Aim of the task:
If a line in the entries below holds the string "help", copy it.

Collected data entries:
========================
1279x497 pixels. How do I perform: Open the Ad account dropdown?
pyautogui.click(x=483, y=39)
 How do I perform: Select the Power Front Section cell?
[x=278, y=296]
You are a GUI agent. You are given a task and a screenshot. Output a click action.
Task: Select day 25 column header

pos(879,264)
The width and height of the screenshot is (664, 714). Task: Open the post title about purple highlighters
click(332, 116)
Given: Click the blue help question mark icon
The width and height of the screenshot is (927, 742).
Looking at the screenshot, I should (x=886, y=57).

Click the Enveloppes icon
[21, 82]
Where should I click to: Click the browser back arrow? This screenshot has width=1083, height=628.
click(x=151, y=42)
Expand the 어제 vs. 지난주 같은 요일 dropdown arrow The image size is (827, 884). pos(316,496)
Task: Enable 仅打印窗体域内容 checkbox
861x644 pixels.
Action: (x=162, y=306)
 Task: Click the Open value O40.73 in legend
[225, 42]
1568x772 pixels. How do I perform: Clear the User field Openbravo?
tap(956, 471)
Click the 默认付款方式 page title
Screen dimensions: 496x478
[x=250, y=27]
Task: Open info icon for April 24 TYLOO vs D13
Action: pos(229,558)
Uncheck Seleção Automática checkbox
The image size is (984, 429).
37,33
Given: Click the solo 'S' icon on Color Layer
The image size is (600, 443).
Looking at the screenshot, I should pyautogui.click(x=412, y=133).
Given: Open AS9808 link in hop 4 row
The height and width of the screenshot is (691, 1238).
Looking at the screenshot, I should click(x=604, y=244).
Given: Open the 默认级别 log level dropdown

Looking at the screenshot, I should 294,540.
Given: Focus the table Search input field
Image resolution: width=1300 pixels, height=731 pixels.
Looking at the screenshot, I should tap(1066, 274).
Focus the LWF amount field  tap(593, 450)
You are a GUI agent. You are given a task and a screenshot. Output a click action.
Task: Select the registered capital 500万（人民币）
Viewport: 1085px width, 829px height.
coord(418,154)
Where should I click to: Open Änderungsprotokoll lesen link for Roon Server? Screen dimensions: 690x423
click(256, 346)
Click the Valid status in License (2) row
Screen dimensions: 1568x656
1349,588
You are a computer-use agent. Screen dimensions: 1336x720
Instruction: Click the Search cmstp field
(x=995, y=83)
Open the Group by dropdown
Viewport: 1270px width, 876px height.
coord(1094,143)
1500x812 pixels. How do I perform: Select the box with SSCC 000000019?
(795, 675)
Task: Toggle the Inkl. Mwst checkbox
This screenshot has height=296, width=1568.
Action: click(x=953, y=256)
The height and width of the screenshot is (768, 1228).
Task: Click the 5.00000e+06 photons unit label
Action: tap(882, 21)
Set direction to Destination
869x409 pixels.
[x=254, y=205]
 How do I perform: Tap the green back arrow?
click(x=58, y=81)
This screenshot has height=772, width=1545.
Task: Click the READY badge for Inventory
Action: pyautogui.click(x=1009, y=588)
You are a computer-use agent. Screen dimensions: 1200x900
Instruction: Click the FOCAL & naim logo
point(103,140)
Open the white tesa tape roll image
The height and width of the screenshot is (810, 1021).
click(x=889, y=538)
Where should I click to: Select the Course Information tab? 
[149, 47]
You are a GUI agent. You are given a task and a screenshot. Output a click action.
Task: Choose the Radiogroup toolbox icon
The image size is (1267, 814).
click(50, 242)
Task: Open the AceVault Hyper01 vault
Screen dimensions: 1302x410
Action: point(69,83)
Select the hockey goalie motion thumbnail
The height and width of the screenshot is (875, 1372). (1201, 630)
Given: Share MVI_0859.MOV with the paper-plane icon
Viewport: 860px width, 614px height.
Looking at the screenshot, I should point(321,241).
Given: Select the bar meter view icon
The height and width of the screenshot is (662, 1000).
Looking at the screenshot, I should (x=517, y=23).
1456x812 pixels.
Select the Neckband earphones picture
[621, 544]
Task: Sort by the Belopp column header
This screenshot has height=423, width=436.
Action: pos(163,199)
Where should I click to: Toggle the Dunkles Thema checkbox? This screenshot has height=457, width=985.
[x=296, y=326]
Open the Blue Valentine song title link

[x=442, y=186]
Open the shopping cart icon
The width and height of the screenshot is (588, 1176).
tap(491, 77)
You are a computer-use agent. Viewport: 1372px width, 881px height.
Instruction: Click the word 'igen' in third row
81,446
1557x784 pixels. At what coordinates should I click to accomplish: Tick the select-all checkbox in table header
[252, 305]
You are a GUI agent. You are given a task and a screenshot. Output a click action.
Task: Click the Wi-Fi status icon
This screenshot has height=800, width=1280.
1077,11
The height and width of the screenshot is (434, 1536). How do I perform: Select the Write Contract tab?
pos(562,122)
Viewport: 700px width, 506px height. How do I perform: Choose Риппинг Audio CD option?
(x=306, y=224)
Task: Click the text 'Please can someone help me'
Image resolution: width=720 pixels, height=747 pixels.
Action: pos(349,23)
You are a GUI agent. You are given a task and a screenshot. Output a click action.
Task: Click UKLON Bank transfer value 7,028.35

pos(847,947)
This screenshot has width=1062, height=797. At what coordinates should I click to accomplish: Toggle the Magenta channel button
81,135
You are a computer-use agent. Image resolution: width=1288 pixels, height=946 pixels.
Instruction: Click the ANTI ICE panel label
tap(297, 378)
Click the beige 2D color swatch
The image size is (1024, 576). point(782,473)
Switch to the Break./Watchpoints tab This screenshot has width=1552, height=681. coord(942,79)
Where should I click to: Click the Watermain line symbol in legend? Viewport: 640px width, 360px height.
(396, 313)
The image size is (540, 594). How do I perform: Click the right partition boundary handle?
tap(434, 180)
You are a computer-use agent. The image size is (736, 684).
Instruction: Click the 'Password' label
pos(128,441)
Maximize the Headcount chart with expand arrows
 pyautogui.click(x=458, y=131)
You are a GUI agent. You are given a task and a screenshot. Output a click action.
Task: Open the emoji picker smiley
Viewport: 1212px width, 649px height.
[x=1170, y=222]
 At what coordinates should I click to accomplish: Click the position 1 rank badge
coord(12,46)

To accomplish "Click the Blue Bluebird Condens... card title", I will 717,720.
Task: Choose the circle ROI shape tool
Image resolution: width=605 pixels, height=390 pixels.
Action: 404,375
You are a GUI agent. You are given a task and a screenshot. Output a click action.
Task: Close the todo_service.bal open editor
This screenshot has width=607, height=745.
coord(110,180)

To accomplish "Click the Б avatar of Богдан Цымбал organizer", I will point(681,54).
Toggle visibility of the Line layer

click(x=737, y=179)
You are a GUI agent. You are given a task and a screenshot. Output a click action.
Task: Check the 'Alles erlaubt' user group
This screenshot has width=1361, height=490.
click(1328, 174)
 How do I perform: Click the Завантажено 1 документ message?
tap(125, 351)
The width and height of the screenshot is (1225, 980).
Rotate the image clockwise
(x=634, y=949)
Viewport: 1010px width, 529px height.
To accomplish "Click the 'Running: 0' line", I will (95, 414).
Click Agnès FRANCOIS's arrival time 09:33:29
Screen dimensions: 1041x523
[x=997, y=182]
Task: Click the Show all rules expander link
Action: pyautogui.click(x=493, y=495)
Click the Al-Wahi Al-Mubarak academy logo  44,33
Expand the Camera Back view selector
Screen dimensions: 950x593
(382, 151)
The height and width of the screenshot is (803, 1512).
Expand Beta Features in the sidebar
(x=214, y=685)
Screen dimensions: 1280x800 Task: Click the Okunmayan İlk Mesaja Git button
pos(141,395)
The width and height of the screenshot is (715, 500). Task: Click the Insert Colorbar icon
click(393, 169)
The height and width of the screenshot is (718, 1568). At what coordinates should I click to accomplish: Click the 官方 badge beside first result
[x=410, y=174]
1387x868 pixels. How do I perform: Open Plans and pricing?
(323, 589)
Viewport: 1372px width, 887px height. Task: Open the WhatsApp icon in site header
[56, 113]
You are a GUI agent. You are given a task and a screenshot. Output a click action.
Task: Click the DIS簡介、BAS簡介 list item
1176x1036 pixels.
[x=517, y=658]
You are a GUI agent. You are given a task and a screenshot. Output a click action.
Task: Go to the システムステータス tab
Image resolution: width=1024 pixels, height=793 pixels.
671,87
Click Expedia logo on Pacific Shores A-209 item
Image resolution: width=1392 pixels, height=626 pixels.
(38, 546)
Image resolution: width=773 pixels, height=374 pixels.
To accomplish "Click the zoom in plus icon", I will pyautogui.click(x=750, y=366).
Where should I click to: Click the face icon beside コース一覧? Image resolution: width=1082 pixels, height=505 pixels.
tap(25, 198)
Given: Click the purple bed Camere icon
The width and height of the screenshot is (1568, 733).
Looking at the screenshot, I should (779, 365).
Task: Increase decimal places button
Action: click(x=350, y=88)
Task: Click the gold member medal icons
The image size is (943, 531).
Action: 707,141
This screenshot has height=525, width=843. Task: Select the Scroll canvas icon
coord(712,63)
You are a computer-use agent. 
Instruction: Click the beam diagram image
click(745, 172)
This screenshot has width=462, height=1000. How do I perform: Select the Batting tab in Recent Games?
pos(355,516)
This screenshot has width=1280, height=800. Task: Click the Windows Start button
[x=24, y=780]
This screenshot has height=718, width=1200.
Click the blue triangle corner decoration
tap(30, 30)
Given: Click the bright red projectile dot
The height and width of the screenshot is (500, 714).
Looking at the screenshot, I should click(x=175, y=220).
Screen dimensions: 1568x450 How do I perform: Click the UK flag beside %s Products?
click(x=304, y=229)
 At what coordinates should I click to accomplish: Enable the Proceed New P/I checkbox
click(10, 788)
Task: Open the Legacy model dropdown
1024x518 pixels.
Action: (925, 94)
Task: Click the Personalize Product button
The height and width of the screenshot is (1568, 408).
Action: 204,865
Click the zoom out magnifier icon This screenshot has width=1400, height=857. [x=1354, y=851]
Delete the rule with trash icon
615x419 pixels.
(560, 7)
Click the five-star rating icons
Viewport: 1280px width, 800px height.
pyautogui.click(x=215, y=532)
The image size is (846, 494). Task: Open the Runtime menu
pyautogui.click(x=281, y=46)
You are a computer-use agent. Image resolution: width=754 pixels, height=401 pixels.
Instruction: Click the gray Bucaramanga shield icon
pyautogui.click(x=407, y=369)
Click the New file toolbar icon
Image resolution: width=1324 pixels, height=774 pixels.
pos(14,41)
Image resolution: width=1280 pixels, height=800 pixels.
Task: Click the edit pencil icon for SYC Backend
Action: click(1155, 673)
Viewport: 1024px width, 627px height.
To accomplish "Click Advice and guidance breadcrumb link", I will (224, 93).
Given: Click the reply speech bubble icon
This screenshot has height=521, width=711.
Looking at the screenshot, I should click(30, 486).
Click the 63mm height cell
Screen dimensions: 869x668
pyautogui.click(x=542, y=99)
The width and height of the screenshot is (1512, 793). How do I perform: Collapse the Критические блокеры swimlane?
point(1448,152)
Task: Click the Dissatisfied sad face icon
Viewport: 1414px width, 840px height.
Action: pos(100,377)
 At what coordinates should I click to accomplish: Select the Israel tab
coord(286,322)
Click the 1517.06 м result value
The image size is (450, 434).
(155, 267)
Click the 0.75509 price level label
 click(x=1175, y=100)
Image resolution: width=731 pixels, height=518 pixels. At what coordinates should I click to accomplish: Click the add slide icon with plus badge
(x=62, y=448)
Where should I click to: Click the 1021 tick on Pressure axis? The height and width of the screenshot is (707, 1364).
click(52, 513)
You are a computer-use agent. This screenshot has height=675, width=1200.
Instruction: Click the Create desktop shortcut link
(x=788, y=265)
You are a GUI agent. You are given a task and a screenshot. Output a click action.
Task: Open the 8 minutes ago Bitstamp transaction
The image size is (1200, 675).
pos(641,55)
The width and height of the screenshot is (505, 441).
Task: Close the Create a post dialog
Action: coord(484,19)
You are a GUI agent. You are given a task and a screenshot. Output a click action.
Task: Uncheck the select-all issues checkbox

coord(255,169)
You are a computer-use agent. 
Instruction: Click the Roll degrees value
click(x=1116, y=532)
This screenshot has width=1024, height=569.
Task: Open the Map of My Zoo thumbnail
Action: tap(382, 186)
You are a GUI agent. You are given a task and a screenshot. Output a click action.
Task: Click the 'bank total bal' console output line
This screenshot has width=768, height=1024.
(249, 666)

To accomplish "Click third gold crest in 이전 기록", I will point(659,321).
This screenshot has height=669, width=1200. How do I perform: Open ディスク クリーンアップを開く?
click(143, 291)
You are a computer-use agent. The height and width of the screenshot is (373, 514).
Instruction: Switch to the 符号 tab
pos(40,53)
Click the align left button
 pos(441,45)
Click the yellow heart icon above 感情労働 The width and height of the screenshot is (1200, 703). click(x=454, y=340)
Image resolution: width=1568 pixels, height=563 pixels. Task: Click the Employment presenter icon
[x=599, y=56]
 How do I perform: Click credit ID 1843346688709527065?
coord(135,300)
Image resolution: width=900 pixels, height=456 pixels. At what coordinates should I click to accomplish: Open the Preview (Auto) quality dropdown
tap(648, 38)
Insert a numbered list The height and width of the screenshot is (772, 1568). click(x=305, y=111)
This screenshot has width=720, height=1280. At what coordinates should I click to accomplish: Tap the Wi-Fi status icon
========================
Expected answer:
Given: Click the blue help question mark icon
Task: Click the text 'Please can someone help me'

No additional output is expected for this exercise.